Edito: La forme de l’or

Posté par redaction, le 22 février 2018, dans Films, Prix.

Que nous disent les Oscars cette année? Au-delà de l'ouverture au genre, d'une féminisation dans certaines catégories et d'une ouverture aux minorités, il y a quelque chose qui frappe: les 9 films nommés traversent l'histoire contemporaine.

On part ainsi de mai 1940 avec Les heures sombres et Dunkerque. Le Royaume Uni, la guerre, Churchill. Puis ce sont les années 1950, dans le chic londonien, avec un couturier et sa muse venue de l'Est dans Phantom Thread. On passe en 1962 en pleine Guerre froide avec La forme de l'eau. A la fin des années 1960 et au début des années 1970, avec un scandale politico-médiatique sur la guerre du Vietnam dans Pentagon Papers. Aux années 1980 en Italie avec un Américain qui se laisse séduire par un jeune prodige polyglotte dans Call Me By Your Name. On bascule en 2002 avec Lady Bird. Et on termine à notre époque avec deux films où la violence et l'humour noir décryptent une Amérique des laissés-pour-compte ou des opprimés avec Get Out et 3 Billboards, les panneaux de la vengeance, deux films qui montrent à la fois le racisme systémique de l'Amérique et le déclin des "whites".

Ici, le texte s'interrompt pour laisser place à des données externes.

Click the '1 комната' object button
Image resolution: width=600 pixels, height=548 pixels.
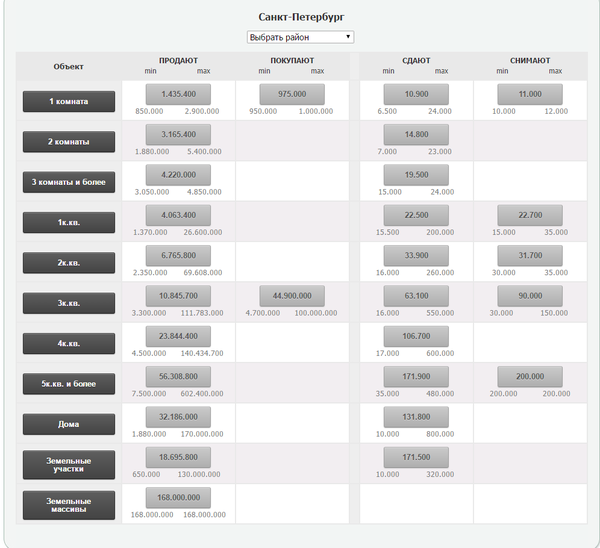click(x=69, y=101)
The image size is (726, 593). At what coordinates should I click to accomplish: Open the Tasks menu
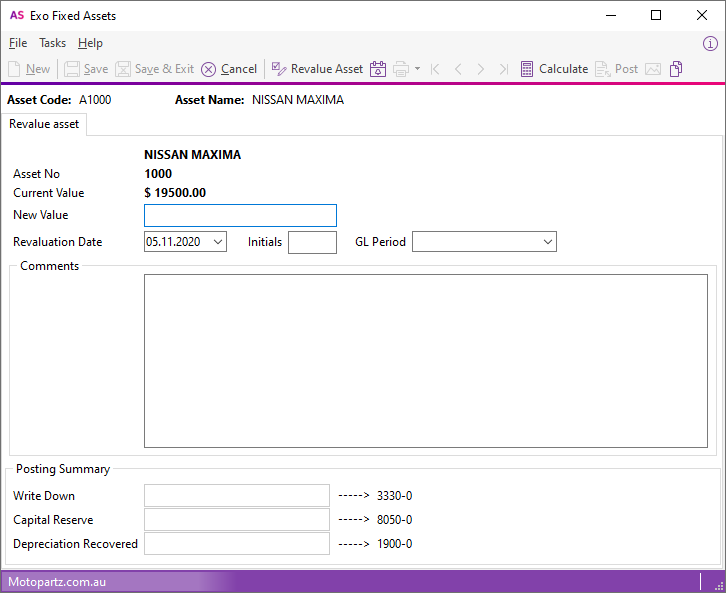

Tout y est: la politique, la sexualité, le féminisme, le racisme, la liberté d'expression, ... C'est un voyage dans le temps mais c'est aussi un décryptage de notre temps. Ces dernières années, les Oscars ont récompensé des films très variés: Argo était un thriller aux allures politiques mais qui parlait d'Hollywood (années 1980), Twelve Years a Slave évoquait l'esclavage et le traitement des afro-américains (19e siècle), Birdman était une introspection du milieu (contemporain), Spotlight une enquête journalistique sur un scandale sexuel au sein de la religion catholique (début des années 2000) et Moonlight un film dense qui plongeait dans les zones troubles de l'homosexualité, de la ghettoïsation des afro-américains et des précaires oubliés par le rêve américain  (sur une vingtaine d'années).

Les Oscars ne sont pas forcément le reflet de leur époque. Mais ils en sentent les pulsions. Il est fort probable que le gagnant cette année - les trois favoris sont La forme de l'eau, 3 Billboards et Get Out - sera avant tout la consécration du film de genre (fable fantasy, polar décalé ou thriller horrifique). Mais on retiendra surtout qu'hormis Les heures sombres et Dunkerque, les films se lançant dans la course de la statuette suprême donnent avant tout le beau rôle à des femmes (Phantom Thread, Pentagon Papers, Lady Bird, 3 Billboards, La forme de l'eau), à des personnages noir (Get Out) ou homosexuel (Call me by your name).

En cela, l'Académie, qui se diversifie année après année, élargissant son nombre de votants à des professionnels plus jeunes et plus cosmopolites, fait le choix d'en finir avec un certain académisme. Selon le vainqueur, on verra certainement comment Hollywood va réagir une année de Trumpisme, aux affaires Me Too et aux massacres de masse. Moonlight était clairement un message anti-Trump. Il est fort à parier qu'un film faisant l'apologie de la femme forte, de la paix et du respect des minorités sera dans l'air du temps le 4 mars. Une chose est certaine: l'édition 2018 est de haute qualité. Et ce n'est déjà pas si mal.